Strengths of the work include: (1) a physically motivated parametrization of turbulent dissipation through the rate‑of‑strain a, (2) explicit treatment of the burst‑to‑relaxation time ratio, which captures the intermittency of turbulence, and (3) successful simultaneous reproduction of multiple molecular diagnostics that have been difficult to reconcile in a single framework. Limitations are acknowledged: the use of a one‑dimensional shear flow, simplified prescriptions for viscous and ion‑neutral friction, and the under‑prediction of CN‑family abundances. The authors propose that future studies incorporate full three‑dimensional MHD‑chemistry simulations, better constraints on electron density and magnetic field strength, and additional dissipation mechanisms such as magnetosonic shocks.
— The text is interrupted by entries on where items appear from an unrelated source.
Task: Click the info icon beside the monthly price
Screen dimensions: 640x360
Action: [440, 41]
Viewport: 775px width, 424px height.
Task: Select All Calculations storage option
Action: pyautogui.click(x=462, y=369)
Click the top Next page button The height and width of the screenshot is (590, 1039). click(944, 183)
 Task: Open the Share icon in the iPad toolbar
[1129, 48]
In summary, this paper demonstrates that intermittent turbulent dissipation can provide the necessary suprathermal energy to drive the observed non‑equilibrium chemistry of the diffuse ISM. By linking the turbulent strain rate to observable molecular column densities, the authors offer a coherent picture that bridges the gap between large‑scale turbulence statistics and small‑scale chemical signatures, highlighting turbulence as a key agent in shaping interstellar chemistry beyond the traditional photon‑driven paradigm.